Wrapping technology around your business objectives: We speak to Brian Kuhn about his new role and strategy at Elevate

Elevate has made a number of senior hires lately but the one to watch has to be Brian Kuhn, who founded IBM Watson’s legal consulting practice and was brought in by Elevate on 9 January to lead its new digital strategy and solutions business unit. The specially formed department will help law departments digitise and automate their practices, leveraging in particular the technology in its data and technology business LexPredict, which was acquired in 2018. The ambition is also to help mid-market law firms to productise their legal capability where they lack the technical resource internally.

Kuhn will report to CEO and Elevate founder Liam Brown, who was a large part of the reason that Kuhn moved from IBM. Kuhn told me: “Liam was the driving force: he’s a visionary but a practical visionary. Usually people are on one end of the spectrum or the other but this seemed like a good match.”

The vision that Brown sold was the opportunity to develop an in industry practice. At IBM, Kuhn worked with Fortune 500 and Global 500 corporate law departments and himself created an outside counsel spend analysis tool based on Watson but he says: “For all IBM’s strengths, Watson Legal is not in industry and the opportunity to develop one of the first mature digital strategy consulting and solutions practices was very compelling.”

Kuhn, who is a former litigation attorney and before IBM spent almost four years in sales at Thomson Reuters, says finding good technology in the legal market is not the challenge and has become “table stakes.” Instead, he says: “It’s how you apply technology, not at the edges but to solve business problems and customer specific problems. How can you wrap technology around a customer’s business objectives in a fit-for-purpose, right size way? The lack of that is why there has been a great deal of challenges. The Googles and IBMs and Amazons have yet to create a new narrative about how to apply the technology in a configurable way to customer problems using customer data and workflows.”

The work that Kuhn and his team will be doing will fall into four pillars, the first of which is digital solutions. “These will be repeatable solutions to high volume challenges that can be reconfigured around customer business objectives. Imagine you’re a legal department in a property casualty insurer and you pay for outside counsel work product. You can you use AI, machine learning, natural language processing and advance analytics to find and repurpose that historical work product in the context of your current challenge. Most professionals spend 30% of their time just looking for their information. There are variations in how to solve that depending on the industry you’re in.”

The second pillar is digital transformation and Kuhn says: “These will be unique larger engagements that are less about process and more about true transformation. In general there are three goals here. The first is net new revenue creation. The second is radical costs take out and the third is creating new business models. You can imagine the scenario where a law firm might wish to productise some of its service offering with a digital product. They can develop that inhouse and some – often the largest – firms do. Or they can bring their expertise and we can bring our technology and create a starting place and reasonable scope. We can create the architecture. For legal firms looking for new business models and revenue, there’s a path and we can give mid-size law firms the ability to digitise their offering.”

[adning id=”46689″]

The third pillar is digital expertise on demand, or access to short term data scientists or architect expertise, which is designed for customers with projects underway who run into a challenge and need access to short term expertise and trouble shooting. The fourth is data design and architecture engagement for customers who want to validate an idea before going ahead with, where Elevate will analyse the data and see if it supports the idea. Kuhn says: “We hope to earn the right to progress that to the transformation stage.”

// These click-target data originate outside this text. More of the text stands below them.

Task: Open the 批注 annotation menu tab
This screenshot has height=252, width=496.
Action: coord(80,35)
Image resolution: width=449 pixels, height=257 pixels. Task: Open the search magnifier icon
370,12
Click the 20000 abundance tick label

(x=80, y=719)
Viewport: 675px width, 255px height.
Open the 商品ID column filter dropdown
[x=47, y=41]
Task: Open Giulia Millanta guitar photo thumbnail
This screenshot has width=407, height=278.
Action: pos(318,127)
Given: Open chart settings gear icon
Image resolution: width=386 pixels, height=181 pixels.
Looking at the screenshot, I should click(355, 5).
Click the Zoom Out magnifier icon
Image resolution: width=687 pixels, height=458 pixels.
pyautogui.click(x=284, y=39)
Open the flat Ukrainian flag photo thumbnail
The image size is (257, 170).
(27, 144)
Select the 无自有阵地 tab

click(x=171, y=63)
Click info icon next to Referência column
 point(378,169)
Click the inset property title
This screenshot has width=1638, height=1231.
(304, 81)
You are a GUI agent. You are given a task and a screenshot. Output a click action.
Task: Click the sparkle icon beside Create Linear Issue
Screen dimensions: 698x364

There can be no doubt that these are large ambitions that will require significant resource to deliver. The new department will initially make use of Elevate talent from across the business but Kuhn says: “We will earn the right to grow based on the revenue we generate.”

Interestingly, the team is going to endeavour to make these engagements fixed fee and time boxed.

What’s also interesting is that the new digital team will be leveraging the base code and architecture of LexPredict and creating an internal github so make it easier to repurpose UI and integration elements – a harvesting of assets that Amazon and IBM have done well.

Kuhn was at IBM for five years and built the legal consulting business from scratch with partner Shawnna Hoffman but he says: “We have no plans to use the Watson technology.

“The LexPredict stack has many of the same capabilities. When I learned this this and the team walked me through their capability I was floored – it’s much more mature than I originally realised.”

So what should the market look out for in 2020 in terms of developments and changes? “Companies have to step back in terms of how they realise their ambitions, to understand the importance of their data and its incumbent value and what to expect also to learn and share information about how to approach transformation in a feasible way. The market has been talking about widgets and they are exciting and fun but where digital transformation fails is through a lack of understanding of business needs. In the legal industry we will see camps – one that attempts digital transformation without focusing on business objectives and alignment, and the camp that does. The camp that does will be two thirds more likely to succeed.”